Archive for December, 2009

Unmasking Acceptable Corruption

“What exactly is corruption?” was the leader’s uncomfortable question that began the meeting. Although it took a large pry bar to get the conversation moving at first, the presiding leader gently kept the input focused on “purely definition” at first. At the onset, the comments around the room included almost poetic things such as “violation of virtue,” “impairment of integrity,” “corrosion of character,” “perpetration of moral principle,” “ethical decay or decomposition,” “bribery – the tangible payoff for wrong,” and “departure from the good and the right.”

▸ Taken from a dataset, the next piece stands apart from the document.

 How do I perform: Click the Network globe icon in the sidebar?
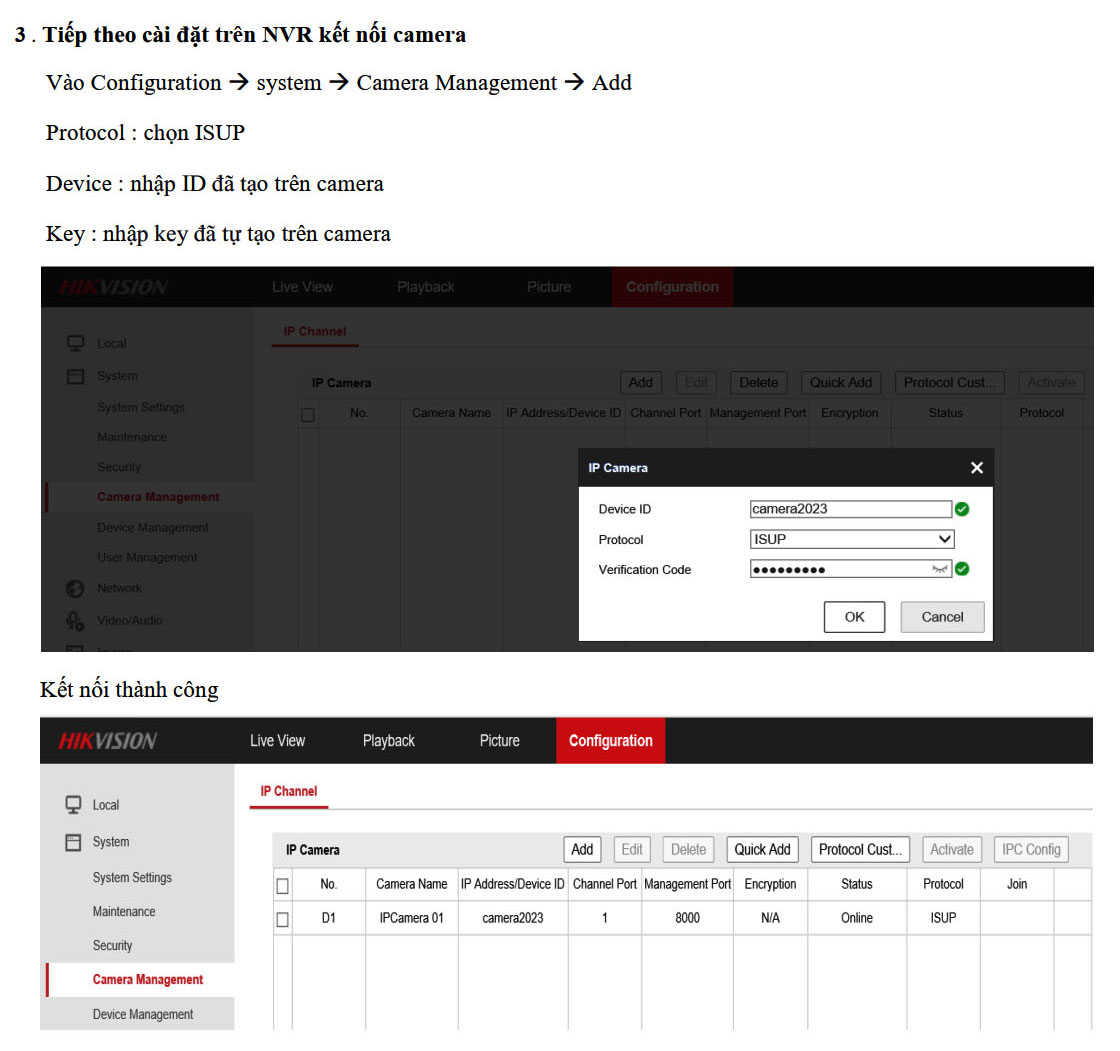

After the group warmed up to the coldness of the topic, they were encouraged to be more personal with the definition, as if it were going to be applied directly to the organization they led and to themselves, the leaders within the organization. The comments then included things such as “the decline of ethical strength,” “the slow spoiling of truth,” “the quiet departure from the originally pure,” “the slow creep away from the initially correct,” “secret festering scandals,” “extortion of blind obedience,” and “self-protective mismanagement.”

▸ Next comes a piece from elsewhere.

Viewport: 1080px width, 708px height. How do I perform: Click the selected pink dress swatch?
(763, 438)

I was asked to observe the meeting and periodically offer observations, comments, and advice on the quality of their group processes and interactions. I do this often, and I was generally quite impressed with the honesty and trust I had observed so far, but I noted a large pause and significant discomfort in the room when someone who had been mostly quiet so far said, “corruption is the generally acceptable use of extortion-like power by the elite few seeking to profit at the expense of the unknowing whole.” Since the elite few were the ones in the room, the following stillness was memorably penetrating. After a long silence, and just as a few group members started to get up, I stated my first verbal observation: “I think we have found both the start of a meaningful conversation and the definition of corruption that is most piercingly relevant for this group.”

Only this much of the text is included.